Are these factory or custom rods Tommy? I know PhillyJack is getting one and he mentioned something about picking up a custom...

Steve


----------



## Tommy (Jan 24, 2001)

This is a factory rod. Fuji guides and reel seat.

Tommy


----------



## squalus (Sep 26, 2007)

thanks


----------



## Tomasas (Sep 29, 2004)

looking for spinning

thanks


----------



## Jaron15 (Aug 14, 2007)

whats the price range?


----------



## Centralpafish (Jul 5, 2007)

Steve, I'm getting the Estuary factory now but I held the beach blank at the shop I told you about up our way. That's the one I'm looking at doing custom. Like the idea of the builder and I working together, in person, to get the measurements right. I'm tall with long arms so the positioning of the reel seat would be different from a shorter person with short arms. The deal on the Estaury that I'm getting from Tommy, a spinning model, is nice, very nice indeed. Philly jack


----------



## Jaron15 (Aug 14, 2007)

how much do these AFAW rods go for?


----------



## Tommy (Jan 24, 2001)

Jaron,

Click on the sponsor link at the top of page. Complete price list there.

Tommy


----------



## Jaron15 (Aug 14, 2007)

thanks


----------



## TreednNC (Jul 1, 2005)

Tommy...those ratings pretty accurate on those rods? Just curious about some of the notes....the "Heavy Heaver" rated to 8oz? That was why I was wondering, or if maybe they were under rated somewhat.


----------



## Tommy (Jan 24, 2001)

The guys at AFAW rate the big rods based on weight, 3 baits and a pendulum cast. The Beach is rated 6-8 and 3 baits but it will really handle 8-10+ bait with a hatteras cast and a chunk of bunker. The Rock will handle up to 12nbait.

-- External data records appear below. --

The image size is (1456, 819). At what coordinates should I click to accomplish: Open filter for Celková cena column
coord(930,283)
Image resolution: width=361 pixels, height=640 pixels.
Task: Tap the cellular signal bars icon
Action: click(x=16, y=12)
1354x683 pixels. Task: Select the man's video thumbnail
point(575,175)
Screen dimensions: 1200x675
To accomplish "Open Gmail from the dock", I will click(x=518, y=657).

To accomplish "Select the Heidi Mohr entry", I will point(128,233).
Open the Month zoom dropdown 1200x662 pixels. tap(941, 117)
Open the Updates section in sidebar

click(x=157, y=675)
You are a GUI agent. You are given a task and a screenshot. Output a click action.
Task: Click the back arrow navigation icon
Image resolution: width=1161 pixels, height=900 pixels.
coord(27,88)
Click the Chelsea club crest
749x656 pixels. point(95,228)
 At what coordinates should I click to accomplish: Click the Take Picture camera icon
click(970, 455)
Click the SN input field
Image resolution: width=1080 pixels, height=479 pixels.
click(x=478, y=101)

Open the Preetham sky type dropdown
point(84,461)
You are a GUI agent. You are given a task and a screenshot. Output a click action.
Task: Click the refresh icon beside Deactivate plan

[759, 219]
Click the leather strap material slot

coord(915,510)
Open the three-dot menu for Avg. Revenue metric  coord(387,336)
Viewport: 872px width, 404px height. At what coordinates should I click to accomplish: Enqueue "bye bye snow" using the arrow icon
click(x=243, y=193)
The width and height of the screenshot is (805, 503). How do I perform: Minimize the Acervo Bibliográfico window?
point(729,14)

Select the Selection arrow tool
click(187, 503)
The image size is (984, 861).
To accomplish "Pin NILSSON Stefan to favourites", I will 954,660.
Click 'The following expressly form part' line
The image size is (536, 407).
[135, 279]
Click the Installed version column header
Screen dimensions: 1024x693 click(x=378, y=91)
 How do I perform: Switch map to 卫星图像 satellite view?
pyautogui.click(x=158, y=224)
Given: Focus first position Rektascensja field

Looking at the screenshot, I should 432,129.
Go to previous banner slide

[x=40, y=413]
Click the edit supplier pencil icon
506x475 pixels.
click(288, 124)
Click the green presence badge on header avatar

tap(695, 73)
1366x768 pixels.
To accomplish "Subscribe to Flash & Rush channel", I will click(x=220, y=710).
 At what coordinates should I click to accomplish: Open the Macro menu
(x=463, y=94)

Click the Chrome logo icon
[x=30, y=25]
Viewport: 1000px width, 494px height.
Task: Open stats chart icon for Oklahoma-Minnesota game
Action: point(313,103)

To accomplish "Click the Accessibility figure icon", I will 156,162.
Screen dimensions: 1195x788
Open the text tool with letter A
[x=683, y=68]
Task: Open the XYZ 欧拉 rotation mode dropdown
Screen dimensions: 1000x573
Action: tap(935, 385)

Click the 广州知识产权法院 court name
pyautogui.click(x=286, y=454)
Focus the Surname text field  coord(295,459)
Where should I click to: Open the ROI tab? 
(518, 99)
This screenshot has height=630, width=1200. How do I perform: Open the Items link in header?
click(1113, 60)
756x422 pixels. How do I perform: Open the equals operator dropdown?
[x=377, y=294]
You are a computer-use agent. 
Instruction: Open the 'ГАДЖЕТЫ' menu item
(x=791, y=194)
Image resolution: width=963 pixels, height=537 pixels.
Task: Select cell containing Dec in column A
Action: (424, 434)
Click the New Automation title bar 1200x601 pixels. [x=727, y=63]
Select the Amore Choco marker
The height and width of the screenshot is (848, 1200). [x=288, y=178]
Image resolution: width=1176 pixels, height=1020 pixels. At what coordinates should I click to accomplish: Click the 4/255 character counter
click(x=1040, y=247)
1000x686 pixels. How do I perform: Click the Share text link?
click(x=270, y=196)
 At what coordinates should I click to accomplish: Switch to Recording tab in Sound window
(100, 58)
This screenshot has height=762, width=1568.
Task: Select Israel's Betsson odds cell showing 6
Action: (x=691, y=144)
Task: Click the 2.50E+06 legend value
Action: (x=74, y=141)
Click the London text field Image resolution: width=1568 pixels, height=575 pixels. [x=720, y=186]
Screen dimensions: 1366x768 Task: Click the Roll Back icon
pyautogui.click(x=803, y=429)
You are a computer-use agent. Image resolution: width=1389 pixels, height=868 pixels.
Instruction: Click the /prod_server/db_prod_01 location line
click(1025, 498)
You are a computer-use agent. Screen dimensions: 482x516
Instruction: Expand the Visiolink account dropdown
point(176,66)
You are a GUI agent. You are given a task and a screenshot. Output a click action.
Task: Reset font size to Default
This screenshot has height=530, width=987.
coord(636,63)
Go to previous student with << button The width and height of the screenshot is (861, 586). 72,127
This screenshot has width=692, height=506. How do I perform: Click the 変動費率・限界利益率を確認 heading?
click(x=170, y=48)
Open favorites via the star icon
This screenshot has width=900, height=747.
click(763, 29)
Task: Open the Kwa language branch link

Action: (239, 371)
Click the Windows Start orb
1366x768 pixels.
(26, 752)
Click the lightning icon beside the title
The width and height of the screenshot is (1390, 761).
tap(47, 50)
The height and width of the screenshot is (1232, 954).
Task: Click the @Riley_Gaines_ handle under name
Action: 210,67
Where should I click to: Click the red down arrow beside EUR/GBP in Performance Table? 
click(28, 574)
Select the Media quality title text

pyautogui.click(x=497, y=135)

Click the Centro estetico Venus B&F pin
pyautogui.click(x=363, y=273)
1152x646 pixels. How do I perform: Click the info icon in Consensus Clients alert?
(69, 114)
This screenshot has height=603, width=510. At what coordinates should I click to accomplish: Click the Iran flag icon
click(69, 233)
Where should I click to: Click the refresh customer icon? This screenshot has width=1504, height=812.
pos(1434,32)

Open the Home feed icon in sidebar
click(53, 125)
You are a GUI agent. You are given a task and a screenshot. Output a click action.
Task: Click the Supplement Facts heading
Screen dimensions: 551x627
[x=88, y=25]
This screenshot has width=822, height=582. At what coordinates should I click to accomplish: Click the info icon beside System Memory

If anything, they are slightly underrated.

Tommy


----------



## Hudak (Sep 10, 2007)

Please excuse the ignorance, but..... What is meant by 3 baits. Is there a standard weight per bait assumed? Just trying to get a feel for the descriptions. I wondered about it before, but since you mentioned it here, I figured I would ask.

Robert


----------



## TreednNC (Jul 1, 2005)

Forgot to mention that kingfeeder! Glad you brought that up


----------



## Tommy (Jan 24, 2001)

I don't know of a standard weight per bait. They just do things a little different on the other side of the big pond. I think they use a 3 drop bottom type rig and cast it pendulum style for max distance.

Tommy


----------



## Hudak (Sep 10, 2007)

Hmmm, ok, that clears things up a little....I had twisted thoughts of actually sticking 3 baits on the circle hook of a fish finder or something...LOL

Robert


----------



## Tomasas (Sep 29, 2004)

Tommy,

you got a pm. Let me know the outcome.

Thanks a million.


----------